È bagarre sul nuovo crollo al Darwin

La Lega attacca la "demagogia" del Pd sulla destinazione dei fondi sulla sicurezza delle scuole e chiede le dimissioni dell'assessore D'Ottavio. Esposito: "Parole vergognose e indegne"

Il liceo Darwin di Rivoli continua ad essere, con la scure del Governo Monti, tra gli incubi quotidiani del presidente della Provincia di Torino Antonio Saitta. Questa mattina, prima dell’ingresso degli studenti, si è verificato un nuovo crollo di un soffitto in un’aula attigua a quella nella quale morì Vito Scafidi. Il locale, posto sotto sequestro al momento dell’incidente, era stato dissequestrato dalla magistratura il 15 luglio 2011, ma non era ancora nella disponibilità della scuola, come si è affrettata a far sapere Palazzo Cisterna. Ora torneranno i periti del procuratore aggiunto Raffaele Guariniello per stabilire che cosa è accaduto e se vi sono delle responsabilità. 

 

Intanto si scatena la bagarre politica. A dar fuoco alle polveri della polemica è, ancora una volta il parlamentare della Lega Nord Davide Cavallotto. «Il nuovo crollo avvenuto al liceo Darwin è il risultato di un allarme inascoltato – attacca il giovane esponente del Carroccio torinese -. Le scuole superiori sono di competenza provinciale, che è guidata da una giunta del Partito democratico. Evidentemente, a distanza di tre anni, non è bastata la morte di un ragazzo per convincere il Pd a trovare una soluzione. Tuttavia questo comportamento non mi stupisce, perché come al solito la sinistra dice una cosa sul territorio e poi ne fa un’altra a Roma. A dimostrazione di questo atteggiamento c’è il voto contrario dei parlamentari democratici piemontesi al mio ordine del giorno che chiedeva lo sblocco dei fondi per l’edilizia scolastica. Il Partito democratico invece di fare demagogia sui manifesti pensi a risolvere i problemi ora che in maggioranza a Roma ci sono loro e che guidano la provincia da sempre».

Rincara la dose Patrizia Borgarello, consigliera provinciale leghista: «A questo punto chiediamo le dimissioni dell’assessore provinciale all'Istruzione Umberto D’Ottavio».

 

Pronta la replica del Pd: «Le parole pronunciate quest’oggi da Cavallotto sono vergognose e indegne – scrivono in una nota i deputati Stefano Esposito e Antonio Boccuzzi -.  E lo sono per due ragioni.

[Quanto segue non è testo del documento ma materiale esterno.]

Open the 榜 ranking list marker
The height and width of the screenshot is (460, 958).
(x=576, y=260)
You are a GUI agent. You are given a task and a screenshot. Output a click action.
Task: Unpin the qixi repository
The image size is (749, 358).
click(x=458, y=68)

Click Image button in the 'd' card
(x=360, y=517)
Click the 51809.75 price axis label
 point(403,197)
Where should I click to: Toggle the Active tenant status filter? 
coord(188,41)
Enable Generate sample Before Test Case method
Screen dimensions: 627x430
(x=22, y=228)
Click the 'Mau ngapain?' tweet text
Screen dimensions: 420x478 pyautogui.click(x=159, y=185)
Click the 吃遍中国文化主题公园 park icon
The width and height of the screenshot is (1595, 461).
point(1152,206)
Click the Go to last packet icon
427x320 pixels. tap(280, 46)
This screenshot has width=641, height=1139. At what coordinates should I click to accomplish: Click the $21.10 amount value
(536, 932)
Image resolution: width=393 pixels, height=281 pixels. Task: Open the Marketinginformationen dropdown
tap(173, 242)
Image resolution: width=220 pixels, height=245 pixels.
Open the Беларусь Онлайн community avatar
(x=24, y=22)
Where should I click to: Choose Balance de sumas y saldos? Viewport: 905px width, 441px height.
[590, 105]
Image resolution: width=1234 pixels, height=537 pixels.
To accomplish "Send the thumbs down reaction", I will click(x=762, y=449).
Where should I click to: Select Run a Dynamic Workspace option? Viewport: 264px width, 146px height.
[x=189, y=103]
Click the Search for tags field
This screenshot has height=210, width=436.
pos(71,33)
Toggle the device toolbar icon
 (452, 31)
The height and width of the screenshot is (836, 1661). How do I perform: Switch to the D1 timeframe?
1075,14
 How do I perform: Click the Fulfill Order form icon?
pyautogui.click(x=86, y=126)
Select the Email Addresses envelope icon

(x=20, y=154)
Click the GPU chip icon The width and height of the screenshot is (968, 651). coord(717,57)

Innanzitutto, perché non di nuovo incidente in una scuola si tratta, ma di un crollo in una parte del liceo Darwin sottoposta a sequestro e interdetta al pubblico. Quindi non siamo in presenza di un possibile nuovo dramma e Cavallotto e la destra cercano solo di fare speculazione a fini politici. Ma la seconda ragione per cui dovrebbe vergognarsi è ben più grave. Infatti, l’iniziativa assunta dal Pd a livello regionale ha proprio l’obiettivo di impedire il verificarsi di nuove tragedie come quella di Rivoli, e per questo abbiamo bloccato la ripartizione dei fondi per la sicurezza che la Lega e il Pdl stavano cercando di fare in Commissione secondo logiche che ignoravano le reali necessità delle scuole. In altri termini: Cavallotto e i suoi amici romani volevano fare “marchette” politiche sulla pelle degli studenti». E annunciano l’intenzione di incalzare il ministro Profumo affinché i fondi vengano ripartiti secondo le graduatorie di rischio stabilite dalle Regioni.